In the story of my life, God wrote excitement and laughter, joy and delight. God's best and finest gifts have been my family...my husband and my girls! But, I don't JUST have TWO girls...
"I can do all things through Christ, who strengthens me." Phillipians 4:13
“I have told you these things, so that in me you may have peace. In this world you will have trouble. But take heart! I have overcome the world.” John 16:33
The result from our followup visit to the Doctors at MUSC in Charleston is overwhelming and very sad. The fluid that surrounds our baby has progressed from Cystic Hygroma to Fetal Hydrops. Fetal Hydrops is the condition in which the fluid overtakes the baby, entering the major organs, surrounding the heart, lungs and filling the skin. There is no cure and this will eventually lead to her death.
The Doctors all along have offered options out of this pregnancy. Because God is in control and we want to live in His will, we have never considered terminating the pregnancy. The Doctors tell us that the baby will die within the next 5 weeks. We want this to be on God's perfect schedule not on ours.
We covet your continued prayers for our family. *Please pray for God's continued grace for us over the next several weeks. After the baby dies, Jennie will have to deliver her. *Please also pray that God will extend His mercy and grace to Jennie during this process...and if it is His will, may the time period be quick...
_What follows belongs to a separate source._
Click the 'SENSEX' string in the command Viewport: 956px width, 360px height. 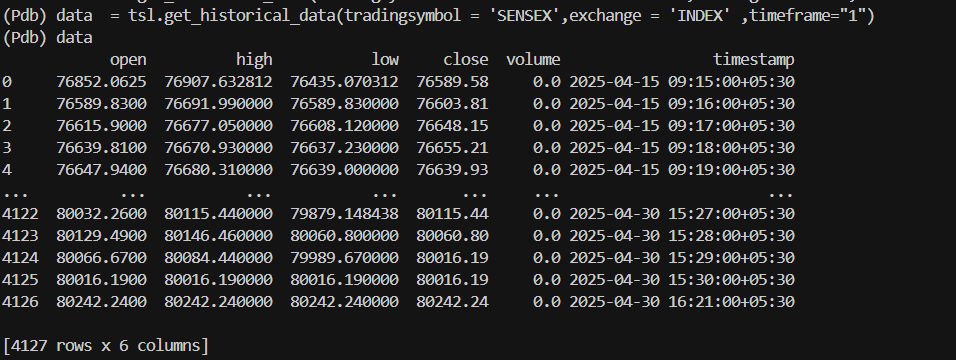(524, 16)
"Consider it pure joy my brothers whenever you face trials of many kinds because you know that the testing of your faith develops perseverance. Perseverance must finish its work so that you may be mature and complete not lacking anything." James 1:2-4
Thank you for helping to carry our burdens.
You bless us.
Brian and Jennie
Because there was nothing that could be done, the doctors just requested that every week we come in and they would check for a heartbeat, to see if our baby was still alive. I dreaded the appointment.